Ter um aparelho é pouco, dois é bom e três é melhor

Adilson Camargo
| Tempo de leitura: 3 min

A dependência do telefone celular em algumas pessoas chega a tal ponto que ter um aparelho apenas não atende mais as necessidades. Seja por uma questão de economia ou simplesmente por gostar de colecionar aparelhos de diversos tipos e operadoras, o fato é que tem se tornado comum encontrar pessoas com mais de um celular.

Em outra ponta, o surgimento do telefone com chip provocou um “enxugamento” no número de aparelhos. Ao invés de andar com três celulares pendurados na cintura, passou a ser possível carregar apenas um telefone. Basta trocar o chip. O inconveniente é ter um lugar adequado para transportar os chips, que são pequenos, portanto, fáceis de serem perdidos. O administrador de empresas Marcos Vinício Faria é um desses “colecionadores”. Ele tem três aparelhos e dois chips, ou seja, é detentor de cinco linhas telefônicas. Pode parecer um exagero, mas ele garante que a diversidade tem como objetivo principal reduzir custos.

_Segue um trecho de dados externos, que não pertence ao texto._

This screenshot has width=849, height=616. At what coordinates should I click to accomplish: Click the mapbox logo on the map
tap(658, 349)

Uma linha é corporativa, ou seja, foi fornecida pela empresa e normalmente é usada para tratar de assuntos profissionais. As outras são particulares. Uma delas serve apenas para receber chamadas, porque tem uma tarifa mais baixa para quem liga. O terceiro aparelho é para uso pessoal. É nele que Marco Vinício faz a troca de chips. Dependendo para quem vai ligar, ele usa um chip. Com as promoções de tarifa zero para ligar para telefones da mesma operadora, essas trocas refletem positivamente na conta no fim do mês. Mesmo assim, ele gasta, em média, R$ 100,00 por mês com telefone.

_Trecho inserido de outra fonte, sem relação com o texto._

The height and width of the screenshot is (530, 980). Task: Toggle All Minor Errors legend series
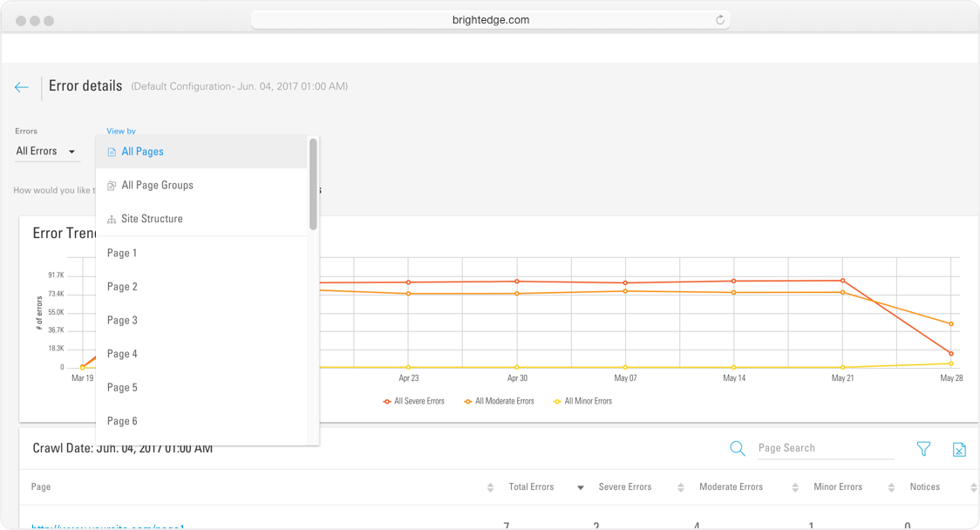[582, 402]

Como andou perdendo alguns chips, o administrador de empresas diz que passou a deixálos em casa, o que diminuiu a freqüência das trocas. Outra desvantagem citada por ele é ter de carregar os três aparelhos. Não é sempre que isso acontece, porque não é toda hora que precisa levar o telefone da empresa ou o que recebe chamada. Quando sai de casa para fazer algum programa de lazer, ele leva apenas um celular. “Tenho mais de um por necessidade. Não gosto de ficar andando com um monte de aparelho”, garante.

Quem também não se sente bem carregando vários celulares é o vendedor Fábio Lino de Souza. Na avaliação dele, ter várias linhas é uma vantagem porque, dependendo da ocasião e para quem vai ligar, usar determinada operadora deixa a ligação mais barata. Mas ele também não gosta de carregar mais do que um aparelho.

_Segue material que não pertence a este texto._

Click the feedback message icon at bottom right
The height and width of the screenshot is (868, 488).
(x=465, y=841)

Fábio tem três linhas e dois aparelhos. Em um deles, usa dois chips ao mesmo tempo, ou seja, enquanto fala em uma linha, a outra continua liberada. Se uma segunda pessoa procurá-lo, Fábio pode pedir licença com quem está falando e atender a segunda ligação. É um conforto que o celular proporciona, ainda mais para quem depende constantemente de telefone, como é o caso dos vendedores.

Aliás, a chegada do telefone celular mudou completamente a maneira de se fazer negócios. Poucas categorias foram tão beneficiadas como a que trabalha com vendas. O contato com os clientes ficou muito mais fácil. A qualquer hora, em qualquer lugar, é possível fechar pedidos, tirar dúvidas, fazer propostas, etc.

Trocar chip do telefone para economizar nas dezenas de ligações que faz durante o dia é um recurso muito utilizado também pela administradora de empresas Sílvia Chermont Crema. Um dos chips, ela usa quando precisa ligar para casa ou falar com parentes que moram em Bauru ou fora daqui. Outro, quando fala com o marido.

Dia desses, deixou um com a avó que estava hospitalizada. Por se tratar de chips da mesma operadora, ela ligava para conversar com a avó e saber se estava precisando de alguma coisa e não pagava nada por causa da promoção tarifa zero. Para evitar ficar carregando vários aparelhos, Sílvia revela que está de olho em um telefone que comporta até quatro chips. É quase uma “central telefônica” ambulante.